[Your task] Rewrite the data from the line containing "Image resolution: width=909" through the line containing "Click the empty", replacing "pinned tweet" with "latest tweet" and leaving everything else unchanged. Leave the pictures out.

[Provided records]

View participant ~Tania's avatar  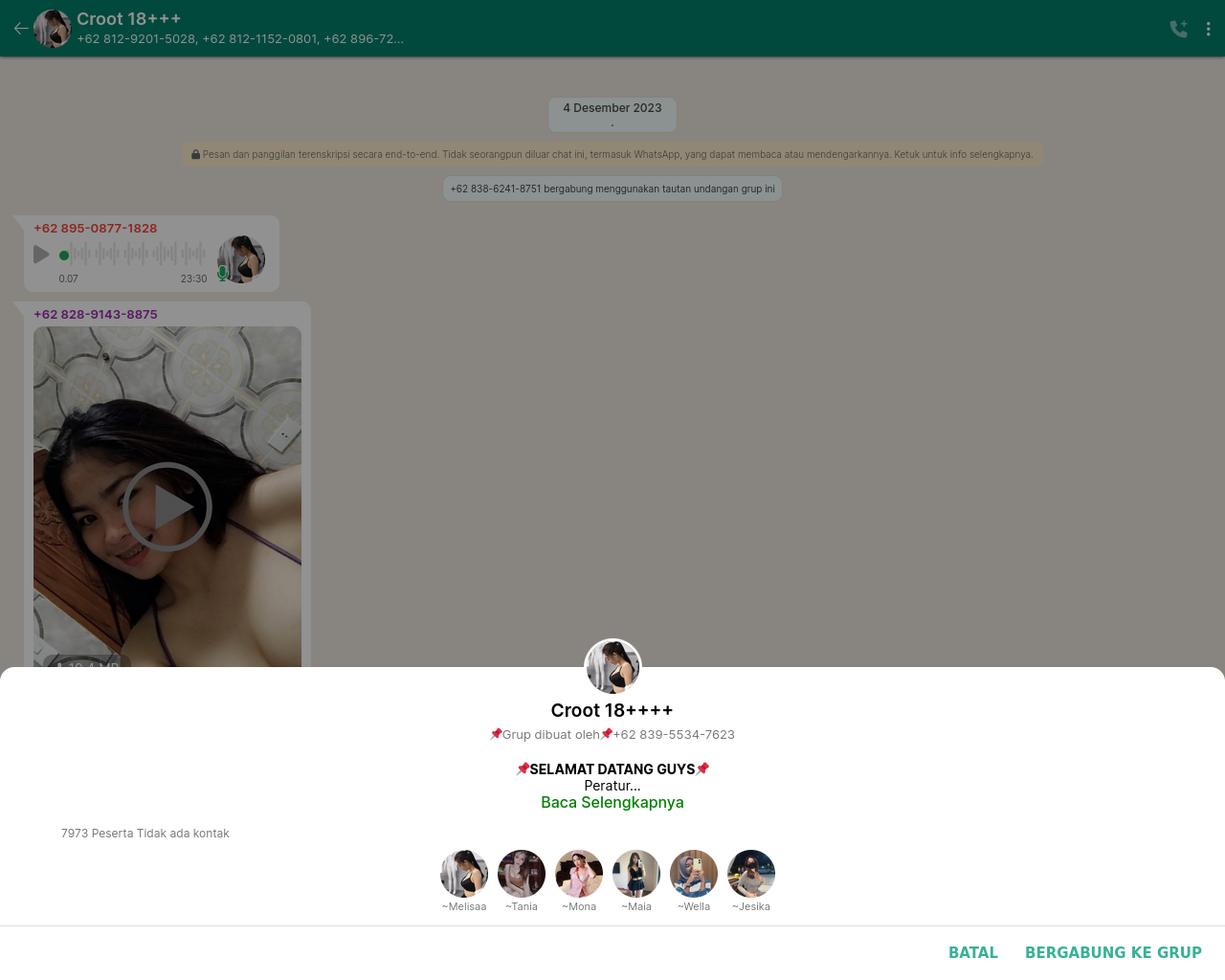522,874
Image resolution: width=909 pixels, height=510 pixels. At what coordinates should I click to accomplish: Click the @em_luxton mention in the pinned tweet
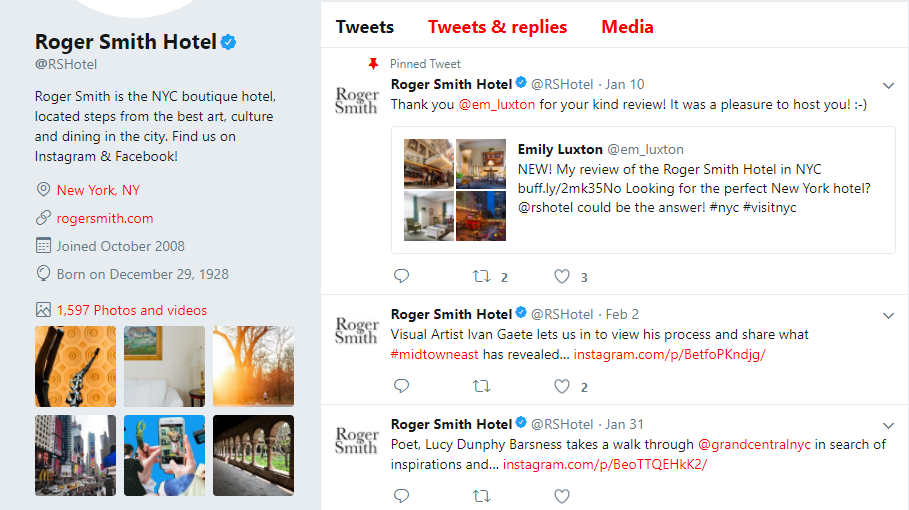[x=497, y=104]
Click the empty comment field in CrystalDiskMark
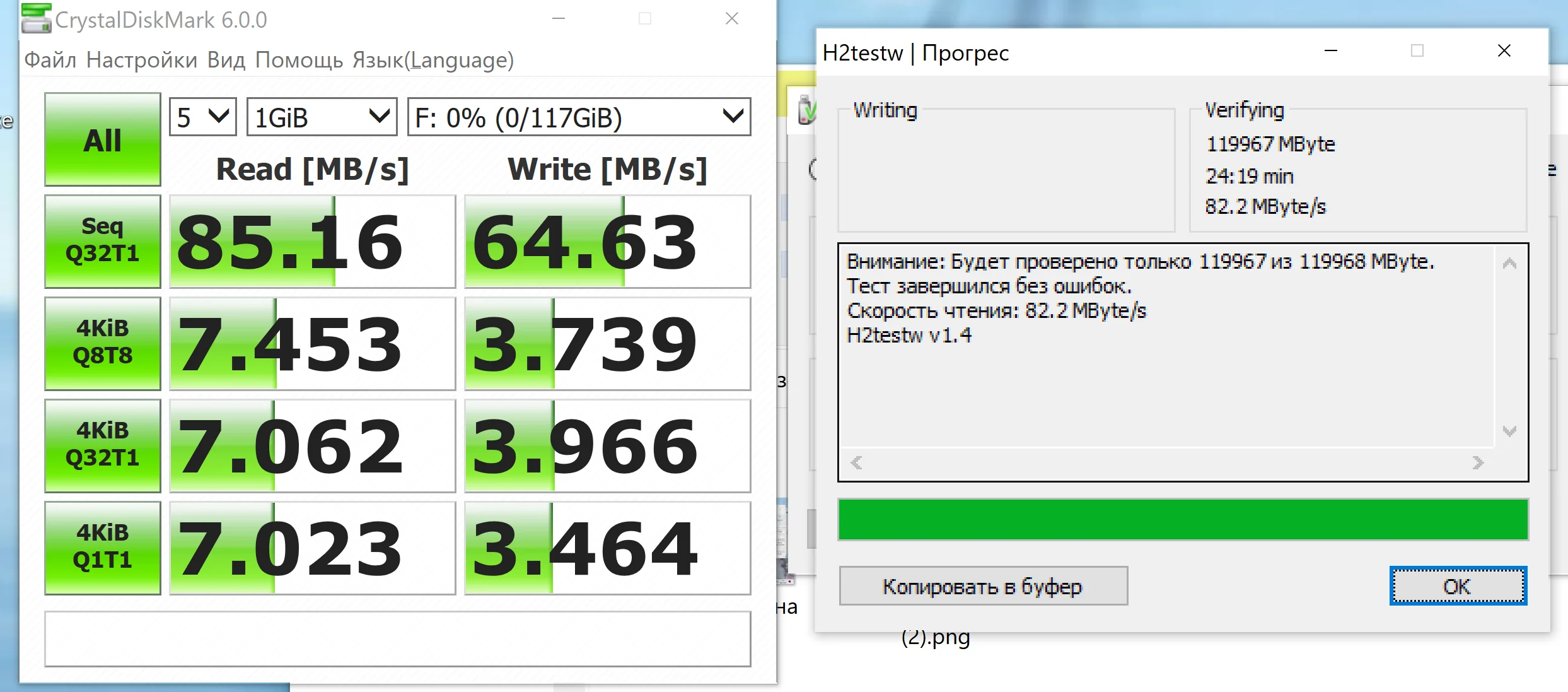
--
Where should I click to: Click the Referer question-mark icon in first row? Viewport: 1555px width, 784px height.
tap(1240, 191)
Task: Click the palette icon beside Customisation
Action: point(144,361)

[Output]
Image resolution: width=909 pixels, height=510 pixels. At what coordinates should I click to accomplish: Click the @em_luxton mention in the latest tweet
[x=497, y=104]
Click the empty comment field in CrystalDiskMark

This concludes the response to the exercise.